Let $X/S$ be a smooth, projective scheme of relative dimension one over a scheme $S$ (which we may assume is affine Noetherian, but need not be reduced nor irreducible nor even connected). For $s \in S$, the fibre $X_s = X\times_S \operatorname{Spec}(k(s))$ of $X$ is therefore a smooth, projective curve which we assume moreover to be geometrically connected.
Recall that a scheme is normal if all its local rings are normal (i.e. a domain which is integrally closed in its fraction field). The local rings of $X_s$ are regular of dimension one which is equivalent to being normal (Atiyah and MacDonald, Proposition 9.2). So $X/S$ has normal fibres, but:
Question: From this setup, how can we prove that $X/S$ is normal? If not, what (minimal set of) extra assumptions are required?

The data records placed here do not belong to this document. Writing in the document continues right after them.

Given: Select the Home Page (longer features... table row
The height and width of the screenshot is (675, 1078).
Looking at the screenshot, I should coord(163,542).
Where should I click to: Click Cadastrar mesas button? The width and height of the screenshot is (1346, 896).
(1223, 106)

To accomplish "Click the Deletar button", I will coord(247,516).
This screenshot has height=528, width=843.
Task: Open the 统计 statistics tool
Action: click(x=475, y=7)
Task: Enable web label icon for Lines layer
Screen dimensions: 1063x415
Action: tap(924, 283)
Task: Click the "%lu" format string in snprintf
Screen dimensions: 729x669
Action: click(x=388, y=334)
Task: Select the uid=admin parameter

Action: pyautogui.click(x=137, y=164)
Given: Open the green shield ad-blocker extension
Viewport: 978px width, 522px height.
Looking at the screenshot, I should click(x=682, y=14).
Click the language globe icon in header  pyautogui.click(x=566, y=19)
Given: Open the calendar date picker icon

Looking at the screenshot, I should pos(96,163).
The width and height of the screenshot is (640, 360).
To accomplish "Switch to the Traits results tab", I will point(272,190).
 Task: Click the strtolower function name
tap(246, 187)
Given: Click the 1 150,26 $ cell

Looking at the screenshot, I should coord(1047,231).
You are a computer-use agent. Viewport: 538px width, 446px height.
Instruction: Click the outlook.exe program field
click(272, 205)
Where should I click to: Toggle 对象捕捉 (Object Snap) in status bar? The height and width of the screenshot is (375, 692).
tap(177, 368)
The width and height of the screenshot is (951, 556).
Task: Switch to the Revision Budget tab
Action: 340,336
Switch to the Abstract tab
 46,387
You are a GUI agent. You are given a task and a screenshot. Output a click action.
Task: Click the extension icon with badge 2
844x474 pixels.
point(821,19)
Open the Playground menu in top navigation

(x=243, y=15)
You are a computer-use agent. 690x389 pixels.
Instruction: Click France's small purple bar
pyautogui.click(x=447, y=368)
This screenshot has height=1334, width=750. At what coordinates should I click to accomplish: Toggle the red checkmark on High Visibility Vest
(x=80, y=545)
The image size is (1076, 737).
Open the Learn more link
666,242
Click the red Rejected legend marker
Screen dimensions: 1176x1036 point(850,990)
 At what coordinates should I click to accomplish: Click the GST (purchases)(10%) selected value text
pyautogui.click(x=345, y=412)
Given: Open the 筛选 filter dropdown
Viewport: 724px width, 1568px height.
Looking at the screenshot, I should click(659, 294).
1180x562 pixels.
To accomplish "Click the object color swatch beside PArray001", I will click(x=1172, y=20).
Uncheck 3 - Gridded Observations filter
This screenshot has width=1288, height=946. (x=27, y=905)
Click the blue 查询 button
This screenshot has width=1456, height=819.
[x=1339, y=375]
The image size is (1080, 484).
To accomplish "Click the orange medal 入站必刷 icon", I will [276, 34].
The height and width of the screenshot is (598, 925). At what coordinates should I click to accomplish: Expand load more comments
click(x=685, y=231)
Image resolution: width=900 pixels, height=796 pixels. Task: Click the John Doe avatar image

By Serre's Criterion (EGA IV.2, Section 5.8 or Liu, Chapter 8, Theorem 2.23) it suffices to prove that, for all $x \in X$,
- if $\dim \mathscr{O}_{X,x} \leq 1$, then $\mathscr{O}_{X,x}$ is regular, and
- if $\dim \mathscr{O}_{X,x} \geq 2$, then $\operatorname{depth}\mathscr{O}_{X,x} \geq 2$.
But I don't see immediately how to use the regularity of the local rings of the fibres to show these results. Ideas?
Since $X/S$ is smooth, for every point $x$ of $X$, there is an open set $U$ around $x$ such that it factors as $U\rightarrow A^1_S \rightarrow S$, where the first map is étale. (See SGA1 exposé 2 for the proof of the equivalence of this definition with smoothness.) By SGA1 1.9.5, $X$ is normal at $x$ if and only if $A^1_S$ is normal at $f(x)$.
It isn't clear to me if there's an easy way to check $A^1_S$; it seems like there should be, but nothing jumps out at me and SGA1 doesn't seem to have a normality criteria for this.